I want to globally increment the value of "id" on all files without resetting the number between files.

What I have here works but it only increments each file locally and resets the counter on next file. What I want is to increment id for all files, so say if one combines two separate files, the id fields will remain unique and numeric.

Expected result:

file1.json:

[
    {
        "id": 1,
        "name": "John"
    },
    {
        "id": 2,
        "name": "Mary"
    }
]

file2.json:

[
    {
        "id": 3,
        "name": "mulberry"
    },
    {
        "id": 4,
        "name": "strawberry"
    }
]

Here is what I have:

#!/bin/bash
i=0
grep -rl --exclude=${0:2} . -e '"id":' | while read -r file; do
    echo "nEditing: $filen"
    jq 'to_entries | map(.value["id"] = '"$i"') | map(.value)' $file
    ((i++))
done

2

Answers


  1. Chosen as BEST ANSWER

    This solution from a colleague (also redirects output from jq to temp file before overwriting original file) works: jq --argjson id $start_id '.[] |= . + {"id": ($id + (.id-1))}' "$file" > tmp.json && mv tmp.json "$file"

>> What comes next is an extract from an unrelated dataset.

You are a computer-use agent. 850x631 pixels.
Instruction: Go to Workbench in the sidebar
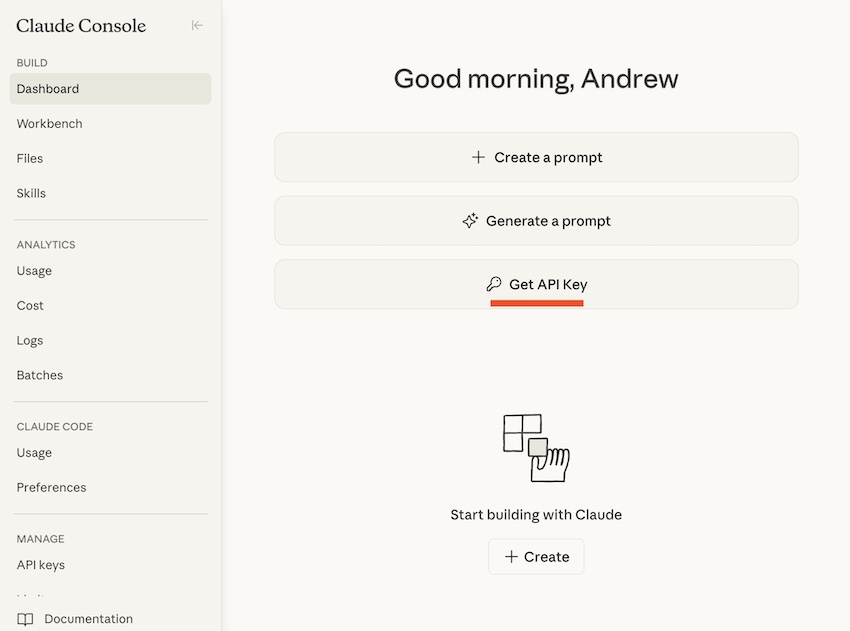[50, 124]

    Final code hardcodes the length of array to avoid the mess @peak mentioned at the end of his proposal:

    #!/bin/bash
    start_id=1
    find . -type f -name '*.json' -print0 | while IFS= read -r -d $'' file; do
        echo "Updating $file"
        jq --argjson id $start_id '.[] |= . + {"id": ($id + (.id-1))}' "$file" > tmp.json && mv tmp.json "$file"
        echo "Updated $file with start_id=$start_id"
        start_id=$((start_id + 10))
    done
    

  2. The following avoids having to call jq more than once, but results in the files being populated with "compact" JSON:

    jq -nrc '
       def resetId($start):
         . as $in | [range(0; length) as $i | $in[$i] | .id = $start + $i];
       foreach inputs as $file ({n:1};
         .n as $n
         | .emit = [input_filename, ($file | resetId($n))]
         | .n += ($file|length) )
      | .emit[] ' file1.json file2.json | 
      awk ' NR%2==1 { fn=$1; next} {print $1 > fn}'
    

    Note that this will overwrite the files, so you might want to tweak the last line to avoid that.

    If you want to use the above approach but have the JSON pretty-printed in each output file, you could call jq on each resultant file. This requires fewer calls to jq than the obvious alternative, namely for each file, calling jq to determine the array length, and then again to perform the update.

    Yet another (rather messy) option would be to call jq once to determine the array sizes, and then for each file calling jq again.